Although I’m all in favor of English-not Ebonics!-as our nation’s official language, I cannot help feeling that these clever people have judged wrongly. Having lived in Great Britain-Enoch Powell’s homeland, as well as the birthplace of those nation-betraying turncoats, Peter Brimelow and John O’Sullivan-a country whose very claim to civilized status ultimately turned on the willingness of foreigners to work on weekends (and sacreligious assent to the selling of food and diapers on Sundays!) I can only pass a skeptical judgment on the electoral successes of such patriotic souls as those who seek to spare honest Americans from the depredations of heathen Chinese computer programmers; price-gouging Korean grocers; illiterate Mexican upholsterers and household help; and dangerous foreign-born journalists. Conservatives also still believe-against all evidence-that an anti-abortion amendment to the Constitution together with prayer in schools represent the path to permanent majority
status; they are the “values issues” that matter more than government share of GDP. While it is indeed clear that Americans support both prayer in schools and limits on abortion, the key questions remain: whose prayer?; and whose limits? More importantly, as David Frum pointed out in his perceptive essay, “It’s Big Government, Stupid!,” it is only the growth of Leviathan government which has permitted the decay of American morals and underwritten the promulgation of ethical nihilism in everything from the academy to art galleries. The conservatives’ “values” card is likely to lead to a new direction for federal government growth, as federal officials get involved in “aiding intermediating institutions and building neighborhoods.” Creating programs and delivering services to constituents wins elections; we are likely to experience in the next decades the sorts of federal ministrations to our values which the schools received in the 1960’s and ’70’s. Behemoth will develop a soul. <
Moreover, sooner or later-almost certainly the former-Republicans will embrace the value of the Democrats’ ploy of granting legal privileges to select constituencies (look forward to the day when total immersion Baptists gain the status of a protected class under Affirmative Action laws) and the federal government will become ever larger, bloated, and intrusive. How long this will continue, I cannot say. Perhaps another decade or so of Republicans presiding over an expanding federal government will do the trick; perhaps more will be required. A party which boasts of such men of principle as Al D’Amato, and whose leading contender, as of now, for the presidential nomination is Colin Powell, can be expected to soldier on somnambulistically for at least the next decade, as can the country which will elect them.

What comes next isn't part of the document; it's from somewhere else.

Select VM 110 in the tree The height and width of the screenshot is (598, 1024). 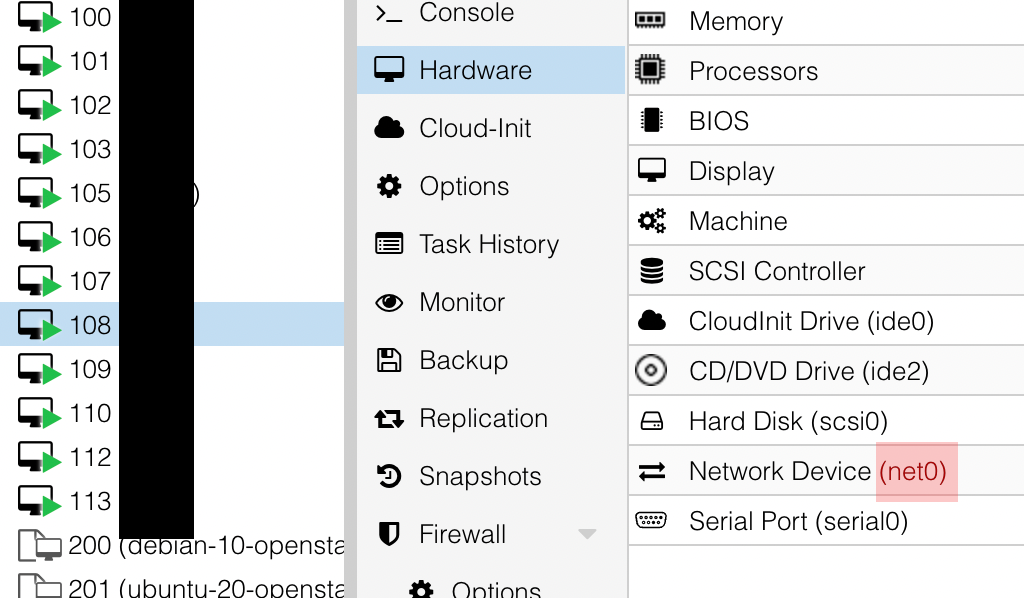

There is, however, a broad and deep undercurrent of discontent with the status quo, most notably expressed in the polling data on the ratio of people preferring less government with fewer services to more government and more services. As the Democrats increasingly ape Republican efforts at “conservative” tinkering programs, and both parties become increasingly transparent in their inability to actually restrain the growth of government, some upstart is-ala Perot-going to run for President on a platform of radical change. On the day that person takes office, the death knell of the Republican party will begin tolling.
Rick Vernier is a historian living in Chicago.